━━━ Information given

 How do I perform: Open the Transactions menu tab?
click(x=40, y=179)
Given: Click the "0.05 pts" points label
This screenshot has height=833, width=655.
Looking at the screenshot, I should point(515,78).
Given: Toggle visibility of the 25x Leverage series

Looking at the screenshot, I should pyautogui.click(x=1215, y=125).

━━━━━━
━━━ Information given

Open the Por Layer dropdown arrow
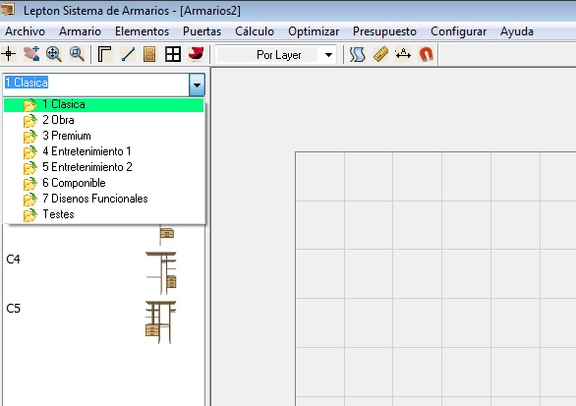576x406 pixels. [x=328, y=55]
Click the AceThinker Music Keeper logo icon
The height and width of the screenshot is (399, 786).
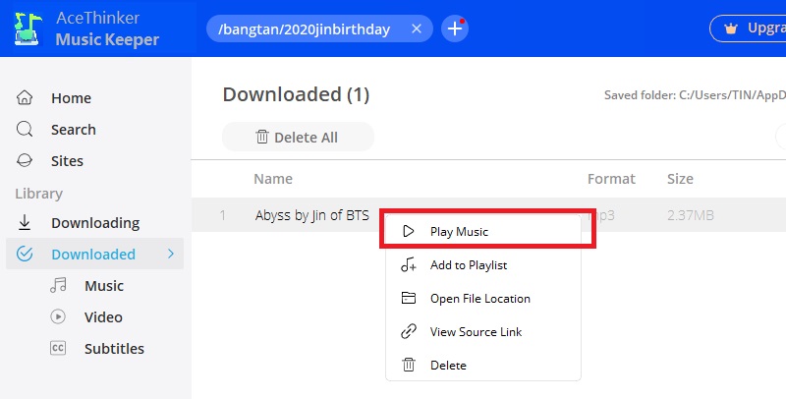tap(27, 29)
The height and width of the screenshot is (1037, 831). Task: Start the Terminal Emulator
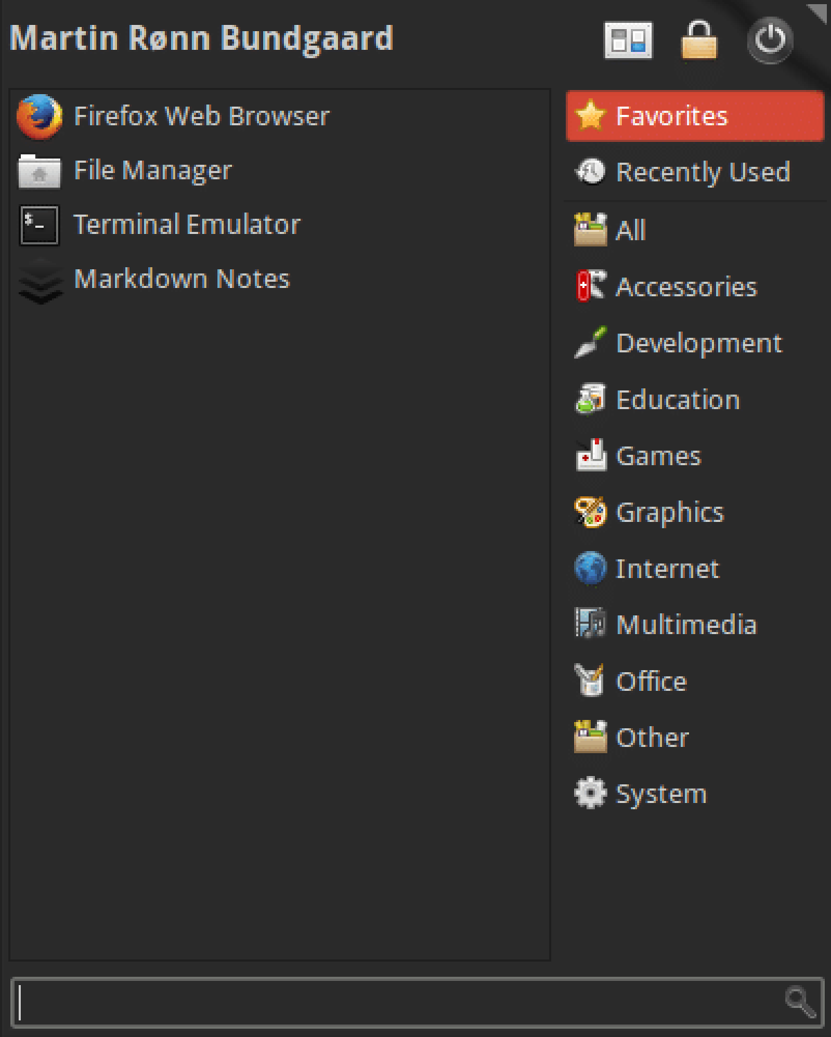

━━━━━━
━━━ Information given

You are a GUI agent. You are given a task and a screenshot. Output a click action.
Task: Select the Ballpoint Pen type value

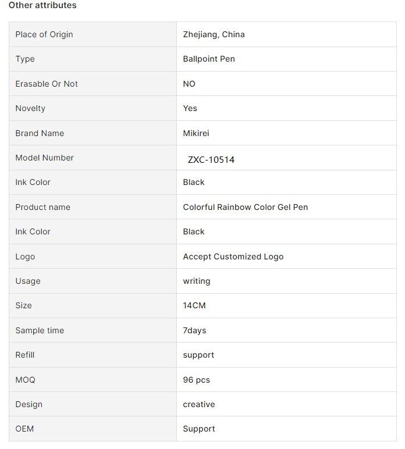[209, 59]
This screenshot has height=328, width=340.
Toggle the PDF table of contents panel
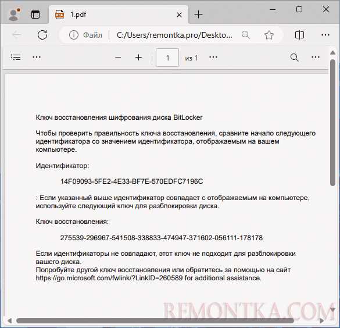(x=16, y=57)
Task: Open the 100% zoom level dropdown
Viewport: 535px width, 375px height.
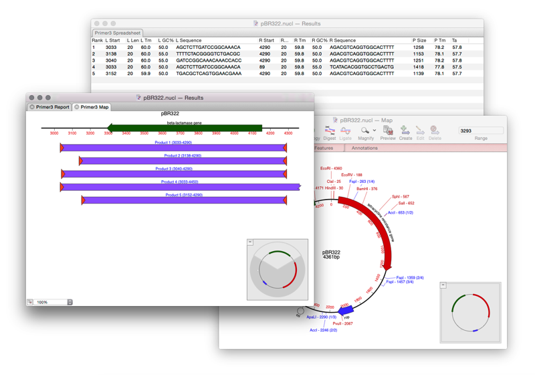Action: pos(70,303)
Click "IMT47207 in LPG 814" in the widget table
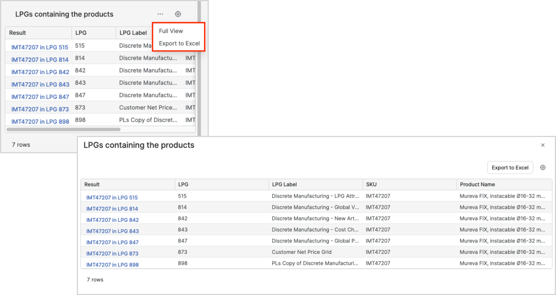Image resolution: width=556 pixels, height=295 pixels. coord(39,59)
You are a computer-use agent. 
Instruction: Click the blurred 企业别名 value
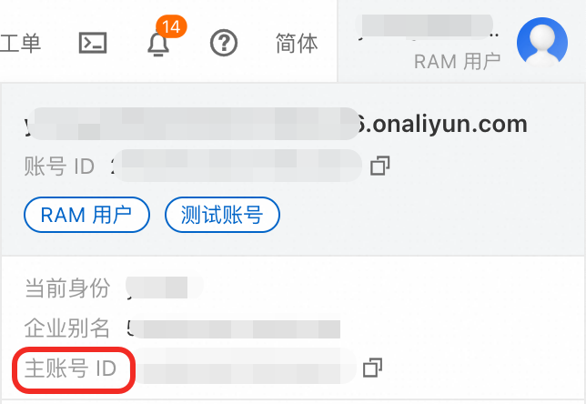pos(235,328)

━━━━━━

Copy out the part of the listing that begins with the line containing "Task: Open the 100% zoom level dropdown" and ends with the line containing "pos(235,328)", keeping every line exactly as it appears. Omit the pictures from your copy.

■ **Reply to the exercise**:
Task: Open the 100% zoom level dropdown
Viewport: 535px width, 375px height.
Action: pos(70,303)
Click "IMT47207 in LPG 814" in the widget table
Image resolution: width=556 pixels, height=295 pixels. coord(39,59)
You are a computer-use agent. 
Instruction: Click the blurred 企业别名 value
pos(235,328)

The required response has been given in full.